Why is Dimetrodon regarded as a Dinosaur?

When browsing through any young person’s dinosaur collection I often remark on how many times a model of a Dimetrodon appears.  Dimetrodon seems to have entered our collective consciousness as a dinosaur, it certainly looks like it should belong to Dinosauria (the collective name for dinosaurs), but Dimetrodon and its kind were long gone before the dinosaurs evolved.

Dimetrodon

Dimetrodon was a fierce carnivore of the Permian period (about 286 mya to 248 mya) and it is famous for having a large “sail”.  It certainly was a top predator but it was no dinosaur.  In fact Dimetrodon belonged to a group of reptiles called pelycosaurs, which were in fact more closely related to mammals than they are to dinosaurs.

Dimetrodon jaw fragment fossil.

The Dimetrodon jaw fragment exhibit at the National Museum (Cardiff).  Picture credit: Everything Dinosaur.

Picture credit: Everything Dinosaur

It belonged to a group of vertebrates that had a single opening (fenestra) just behind the eye socket in the skull. Dinosaurs, lizards, crocodiles, birds and marine reptiles were diapsids (two holes on each side of the skull). The purpose of these holes is unknown but it is thought that they originally evolved to allow the passage of jaw muscles to aid biting and chewing as animals began to exploit different food sources as they established themselves on land. Mammals are also synapsids, they have a modified synapsid opening in the skull – so Dimetrodon was a relative.

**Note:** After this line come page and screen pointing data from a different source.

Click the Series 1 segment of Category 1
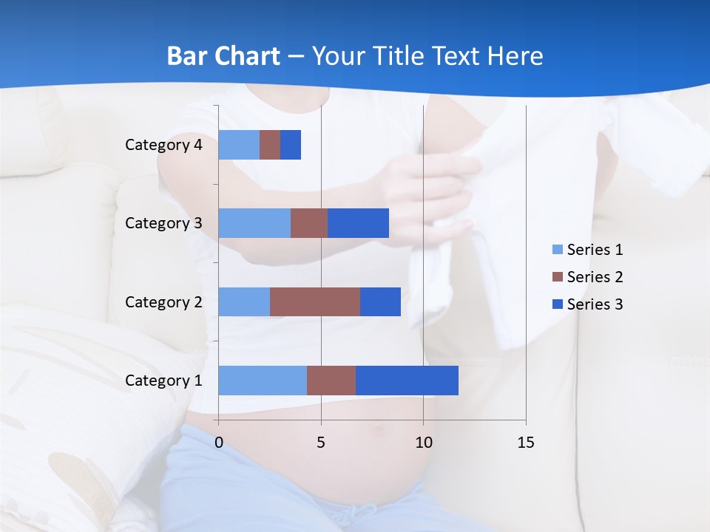[x=263, y=380]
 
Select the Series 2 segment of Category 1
[x=331, y=380]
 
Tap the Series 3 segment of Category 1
[x=407, y=380]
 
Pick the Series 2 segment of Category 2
[x=315, y=301]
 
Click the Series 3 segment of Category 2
[x=380, y=301]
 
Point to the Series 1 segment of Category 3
[x=254, y=223]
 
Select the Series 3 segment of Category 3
[x=358, y=223]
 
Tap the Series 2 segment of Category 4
[x=270, y=145]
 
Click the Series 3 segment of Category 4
[x=291, y=145]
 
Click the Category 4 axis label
[x=163, y=145]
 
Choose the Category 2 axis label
[x=163, y=301]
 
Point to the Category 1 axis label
[x=163, y=381]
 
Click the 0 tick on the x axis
[x=219, y=443]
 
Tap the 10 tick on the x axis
[x=423, y=443]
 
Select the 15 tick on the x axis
[x=526, y=443]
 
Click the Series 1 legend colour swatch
[x=557, y=250]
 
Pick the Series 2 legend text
[x=595, y=277]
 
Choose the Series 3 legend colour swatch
[x=557, y=304]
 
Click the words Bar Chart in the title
[x=223, y=56]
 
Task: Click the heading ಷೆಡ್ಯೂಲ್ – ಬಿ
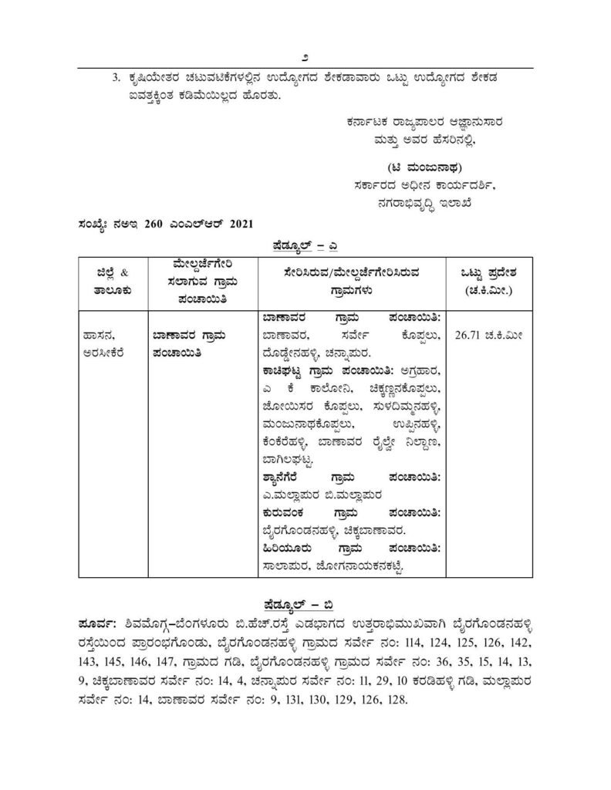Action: click(305, 602)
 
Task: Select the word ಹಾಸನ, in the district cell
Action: click(100, 336)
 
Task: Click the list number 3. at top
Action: click(116, 78)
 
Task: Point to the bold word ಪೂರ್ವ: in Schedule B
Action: click(97, 621)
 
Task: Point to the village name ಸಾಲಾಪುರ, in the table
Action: click(285, 566)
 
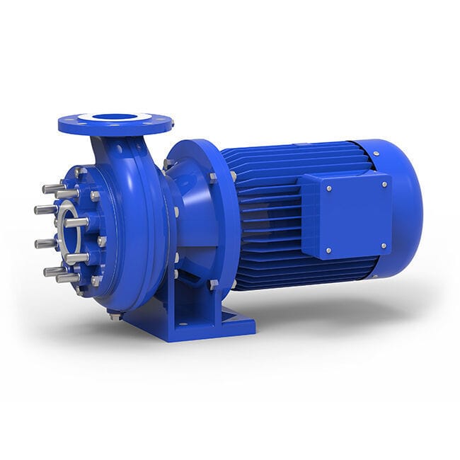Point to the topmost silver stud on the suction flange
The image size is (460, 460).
(x=53, y=188)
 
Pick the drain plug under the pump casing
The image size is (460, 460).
(x=115, y=316)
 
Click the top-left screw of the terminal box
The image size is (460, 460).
(x=328, y=188)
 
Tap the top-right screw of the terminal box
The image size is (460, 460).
(x=384, y=184)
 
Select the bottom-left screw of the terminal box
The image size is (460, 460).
(x=328, y=249)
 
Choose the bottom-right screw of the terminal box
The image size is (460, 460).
(x=385, y=246)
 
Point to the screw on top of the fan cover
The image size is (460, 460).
(x=374, y=153)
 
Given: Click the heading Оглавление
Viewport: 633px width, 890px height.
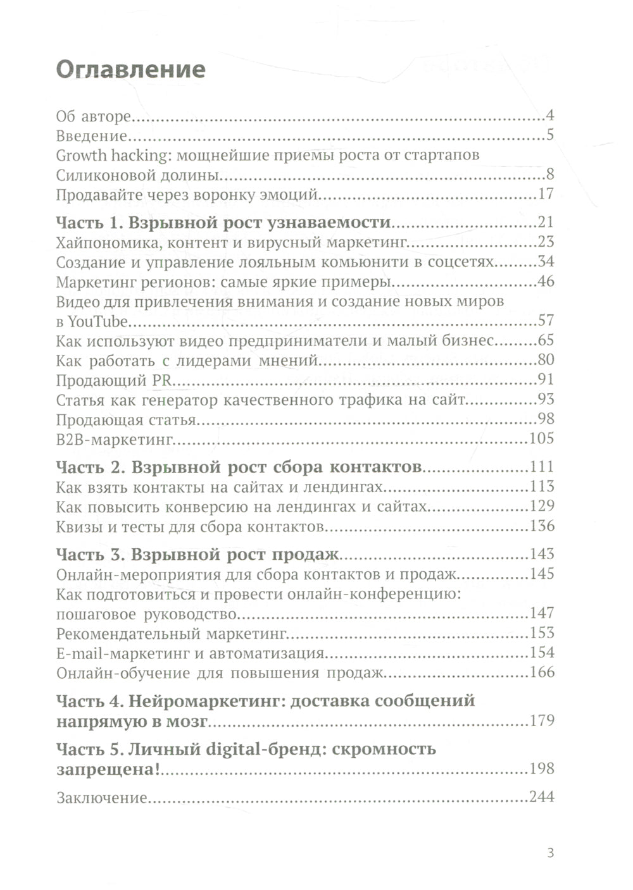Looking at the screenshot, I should pos(130,70).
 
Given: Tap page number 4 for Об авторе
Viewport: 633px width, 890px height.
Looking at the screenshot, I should pos(549,116).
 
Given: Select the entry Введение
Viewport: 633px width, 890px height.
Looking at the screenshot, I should pos(92,135).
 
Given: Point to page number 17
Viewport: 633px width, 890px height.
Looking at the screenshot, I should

As far as we know (this is what the fossil record tells us), the pelycosaurs thrived during the Permian period, but they do seem to have been restricted to what was North America and Europe.  They were certainly very successful, some scientists have estimated that at the height of their success 70% of all land vertebrates on Earth were pelycosaurs of one sort or another.

This does not explain how Dimetrodon came to feature in lots and lots of dinosaur model sets.  This is not a modern phenomenon, Dimetrodon seems to have featured from the very beginning, when plastic models first started to be produced.

To view the range of prehistoric animal figures available from Everything Dinosaur including replicas of pelycosaurs like Dimetrodon: Dinosaur and Prehistoric Animal Replicas.

Plastic Models

The first plastic dinosaur model sets were manufactured in the mid 1950s and they were often provided as free gifts with cereals and other foodstuffs (called premiums I think!).  Linde the Austrian confectionery manufacturer and coffee maker offered customers the chance to collect a set of nine olive green plastic prehistoric animals with their coffee purchases – and Dimetrodon was included.  Other companies began to offer plastic models with their food products, for example, the U.S. firm Nabisco offered a set of different coloured plastic prehistoric animal models and in the series was one called “Fin-back Dinosaur” clearly a model of a pelycosaur but already the identity of Dimetrodon and its kin was becoming blurred.

Free Gifts with Breakfast Cereals

In the UK, we cannot say we did not do our bit to confuse everyone over the exact identity of Dimetrodon.  One of the first plastic model premiums offered by Shreddies in England was for a 20-piece prehistoric animal collection and there amongst the dinos was Dimetrodon.

Perhaps the sail-back is Dimetrodon’s undoing.  If an artist is looking to sculpt a set of plastic models, Dimetrodon would certainly stand out and I suspect the body shape would be relatively easy to work with.  Dimetrodon certainly features in lots of different model series from many manufacturers.

Sticking a plastic sail onto the back of an iguana or monitor lizard as a “special effect” would give the animal a prehistoric appearance.  Perhaps this is why in films such as the “Lost World” and “Journey to the Centre of the Earth” we see lizards dressed up with fins and sails representing Dimetrodon on the big screen as it were.  This could perpetuate our misconception about Dimetrodon being a dinosaur.

No matter how Dimetrodon came to be viewed as being a Dinosaur, it seems likely to remain linked in the minds of the public for a very long-time to come. Despite the best efforts of palaeontologists to explain that the last of the pelycosaurs died out millions of years before the Dinosaurs got established, it seems that it is now accepted by many that Dimetrodon was a dinosaur.

I suppose it is easier for people to accept that a 3.5-metre-long monster with sharp teeth weighing as much as 200 kilograms is more closely related to a T. rex than it is to us.